Stearns estimated Thursday that the total award, minus some
deductions, was $1.55 billion, meaning the legal fees in the case
could surpass $450 million.
Stearns alleged in his emergency motion that another plaintiffs
firm involved in the case, Pertnoy Solowsky & Allen in Miami, had
"tampered" with published opinions by Gold and the 11th U.S. Circuit
Court of Appeals "in a manner to create the false impression of
significant participation in the legal work leading to these
often-cited and significant decisions."
Stearns also alleged that Pertnoy Solowsky overbilled for both
the number of hours it worked on the case and for its hourly rates.
He also alleged that another lawyer in the case, Gerald Bowen of
Virginia, had entered an unethical fee-splitting agreement with one
of the original named plaintiffs in the Exxon case.
Steven Susman, of Susman Godfrey in Houston, who represents
Pertnoy Solowski, said in an interview that Stearns' allegation that
his client put its name on the opinion means little because "no one
pays any attention to it."
Several law firms, including Pertnoy Solowsky, that were involved
for different periods over the 15-year life of the huge case are
asking Gold in Miami to enforce a 1996 agreement on the fee split in
which Stearns Weaver agreed to 25 percent of the attorney fees.

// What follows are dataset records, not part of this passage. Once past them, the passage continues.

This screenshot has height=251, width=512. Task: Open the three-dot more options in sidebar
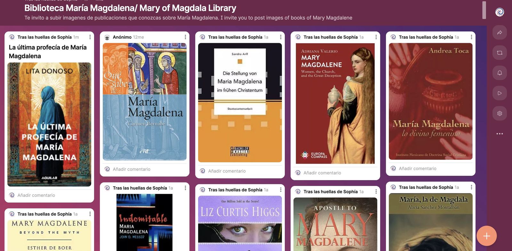(x=500, y=134)
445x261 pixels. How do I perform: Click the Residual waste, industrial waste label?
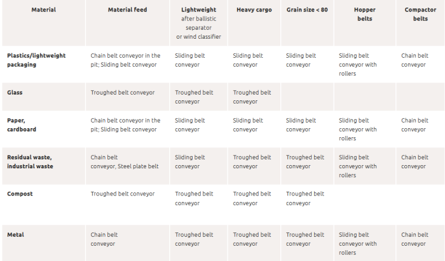[30, 161]
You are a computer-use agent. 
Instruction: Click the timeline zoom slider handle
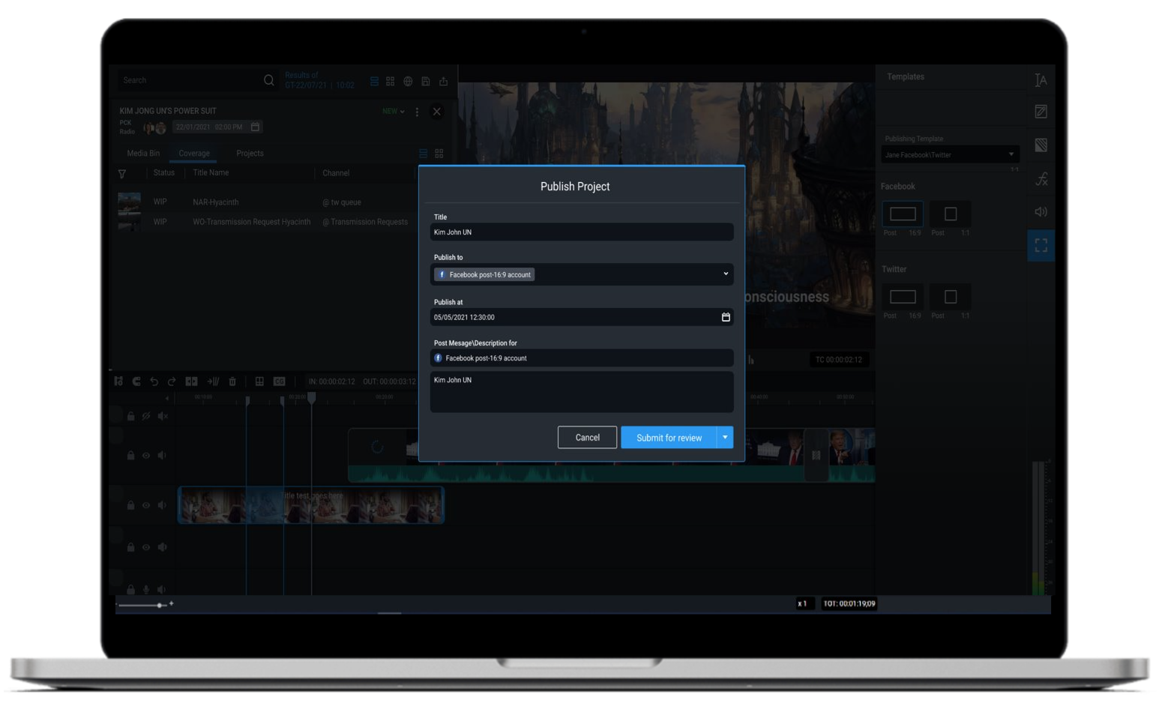(x=159, y=605)

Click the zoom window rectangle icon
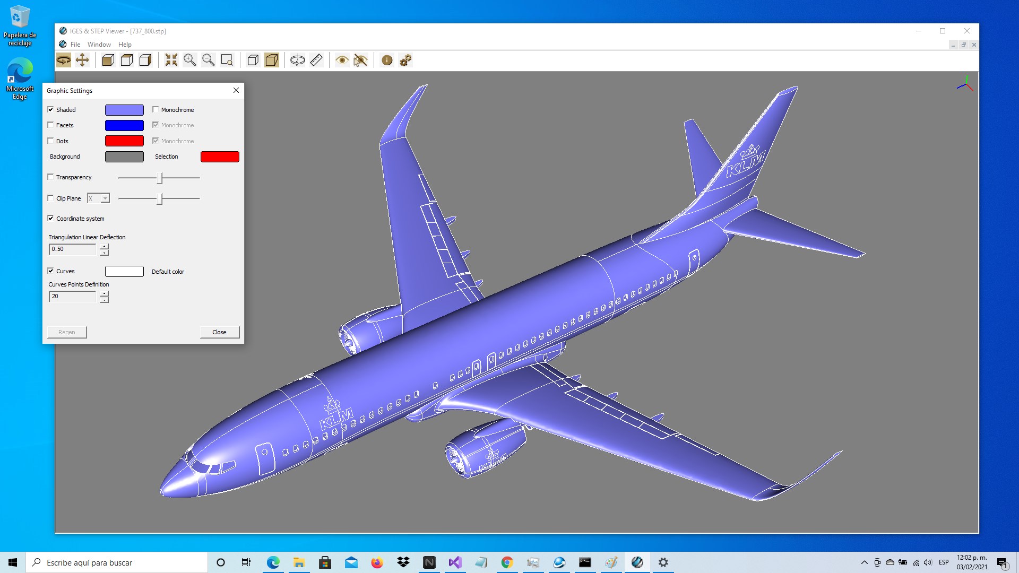point(227,60)
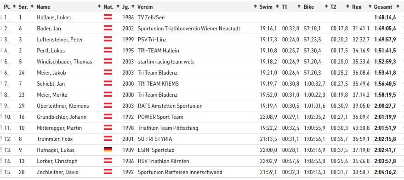Expand row detail icon for place 2
Viewport: 404px width, 180px height.
pyautogui.click(x=1, y=28)
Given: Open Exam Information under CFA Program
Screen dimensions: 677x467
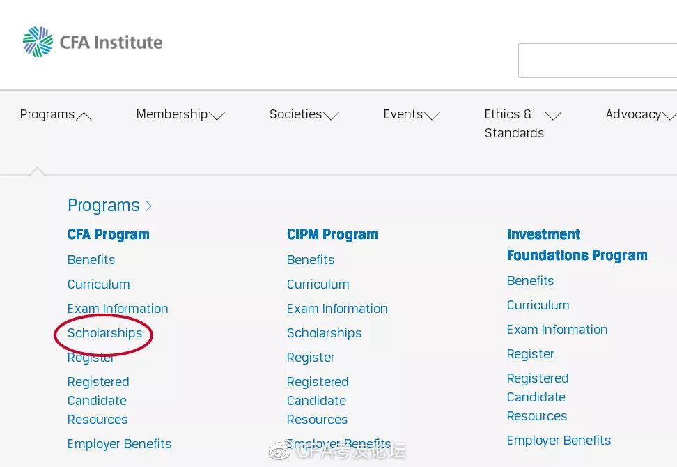Looking at the screenshot, I should [x=118, y=309].
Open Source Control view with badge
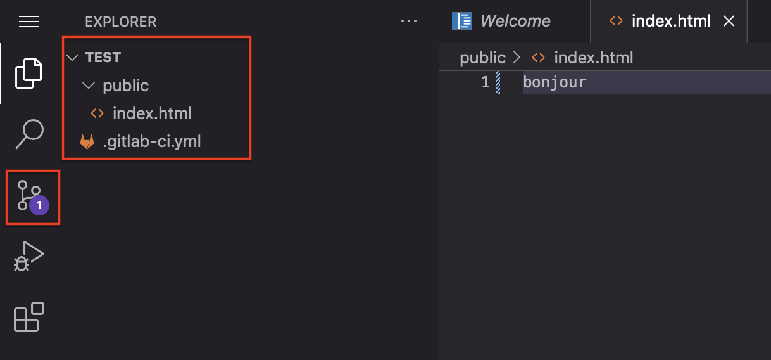This screenshot has height=360, width=771. (30, 196)
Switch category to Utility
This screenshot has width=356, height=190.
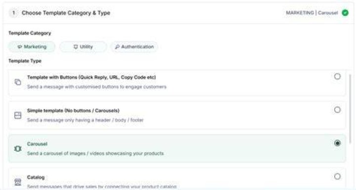(x=83, y=47)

But Stearns said his firm was misled about the state of the case
when it signed on as lead counsel in 1996 and is asking for about 77
percent of the fees. In the motion, Stearns wrote that discovery so
far in the dispute over the fees has revealed "what may be serious
misconduct" by two of the law firms involved and one class
representative.
The new information requires the court to consider whether any
fees or incentive awards otherwise earned by those participants
should be substantially reduced or forfeited for the benefit of the
class.
On Thursday, Gold declined to hear oral arguments on the
misconduct claims. But Gold agreed to Stearns' request to hold off
on making a decision about the fee award until the judge could
consider the evidence. He set a hearing for May 3.
Attorneys for Bowen, Pertnoy Solowsky, and class representative
William McGillicuddy denied the allegations in court Thursday and
promised to defend their clients in future proceedings.
Stearns alleged that during a recent deposition of Bowen -- a
solo attorney who dropped out of the case shortly after Stearns
Weaver signed on as lead counsel in 1996 -- Bowen admitted that he
had borrowed money from McGillicuddy to cover his operating expenses
in the case. Stearns Weaver alleges this created conflict of
interest problems for Bowen and McGillicuddy.
Most of the plaintiffs firms in the case have agreed to a cap on
the attorney fees of 31.3 percent, with an extra 2 percent going to
the class members.
But Thursday, one plaintiffs attorney in the case, Russell Klein,
told Gold on behalf of three of the 400 class members for whom he's
processing claims that the plaintiffs attorneys should receive only
about 10 percent. Gold said he would take Klein's objection into
consideration.
The class action case arose from Exxon's creation of a discount
program in 1982 in which cash customers paid a few cents per gallon
less than those who paid with credit cards. Exxon promised its
dealers that they would receive a discount in the wholesale price
they paid for fuel in return for participating in the program.
Station owners sued in 1991 for breach of contract, alleging that
the company later raised the wholesale price and lied to the dealers
by telling them that the price break was built into the rate.